Concurrent use of DOACs and pharmacodynamic interacting drugs is associated with an increased risk of major bleeding compared with patients using DOACs alone: Nested case-control study in UK CPRD

Abstract

Background: Although many studies on bleeding risk associated with use of direct oral anticoagulants (DOACs) are conducted, the effect of concurrent use of potentially interacting drugs on this risk is not well studied. Objectives: To evaluate the association between concurrent use of DOACs with concurrent use of potential pharmacokinetic or pharmacodynamic interacting drugs on major bleeding. Methods: We used data from the UK Clinical Practice Research Datalink (period 2008-2015) to conduct a nested case-control study in a cohort of new users of DOACs (dabigatran, apixaban, and rivaroxaban). Cases were patients who were hospitalized with a primary discharge diagnosis of major bleeding while taking DOACs. Up to four controls were matched to each case on age, sex, and index date.

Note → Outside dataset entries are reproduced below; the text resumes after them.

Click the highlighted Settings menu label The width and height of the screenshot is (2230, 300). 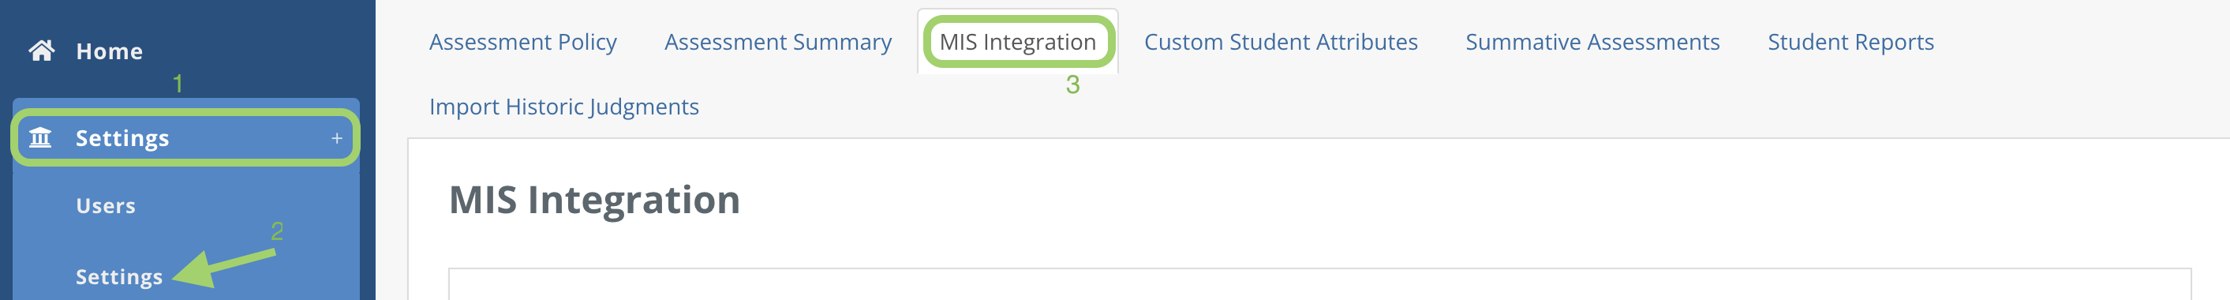coord(122,139)
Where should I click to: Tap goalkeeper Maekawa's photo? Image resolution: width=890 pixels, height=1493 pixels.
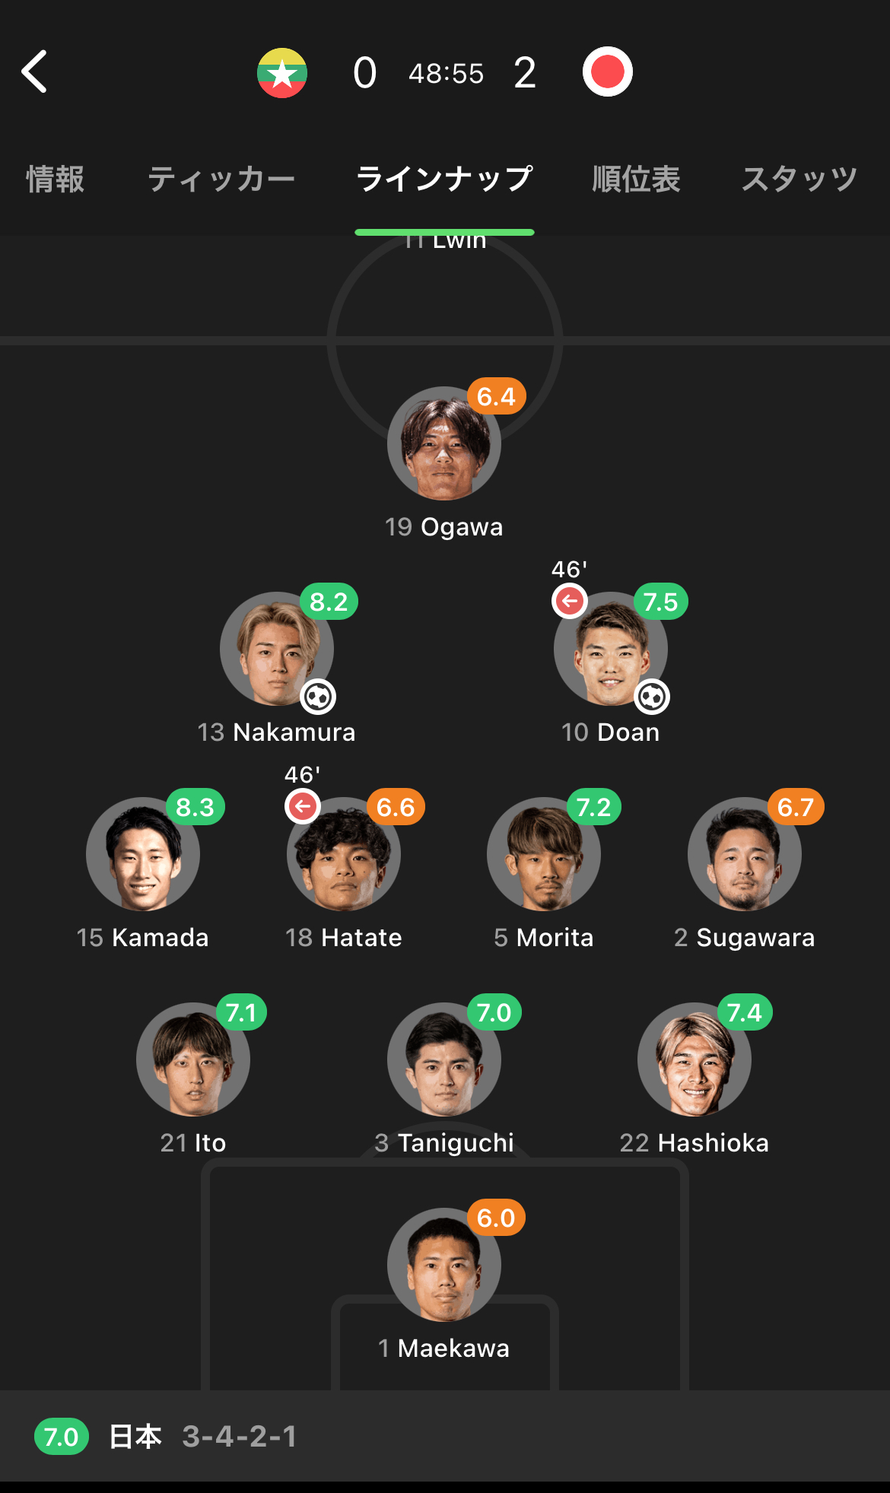444,1265
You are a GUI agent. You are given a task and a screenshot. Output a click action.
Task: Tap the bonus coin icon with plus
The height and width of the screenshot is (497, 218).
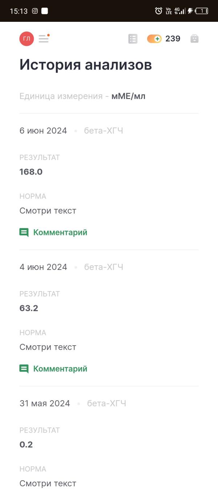pyautogui.click(x=154, y=39)
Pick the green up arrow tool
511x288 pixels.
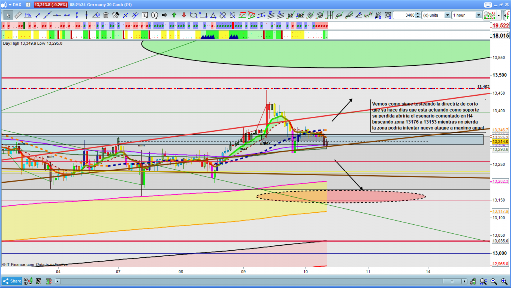point(174,16)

Controls also had to be a current user of a DOAC on the index date. Conditional logistic regression analysis was used to calculate odds ratios (OR) and 95% confidence intervals (CI) to estimate the risk of major bleeding associated with concurrent use (30 days prior to the index date) of potential pharmacokinetic or pharmacodynamic interacting drugs. The analysis was adjusted for well-known risk factors for bleeding Results: We identified 393 cases from 29 120 new users of DOACs and 1494 controls. Most subjects were current users of rivaroxaban (58.8%). The concurrent use of DOACs and pharmacokinetic interacting drugs did not increase the risk of major bleeding vs use of DOACs alone (45.0% vs 51.2%, adjusted OR 0.90; 95% CI 0.60-1.36). However, concurrent use of pharmacodynamic interacting drugs was associated with an increased risk of major bleeding (21.6% vs 13.5%, adjusted OR, 1.91; 95% CI, 1.39-2.62). This effect was mainly driven by selective serotonin reuptake inhibitors (SSRIs, adjusted OR, 1.73; 95% CI, 1.12-2.65) and antiplatelet drugs (adjusted OR, 1.90; 95% CI, 1.23-2.93), respectively. Conclusions: Among patients taking a DOAC, concurrent use of an SSRIs or antiplatelet drug was associated with increased risk of major bleeding compared with DOAC use without these drugs.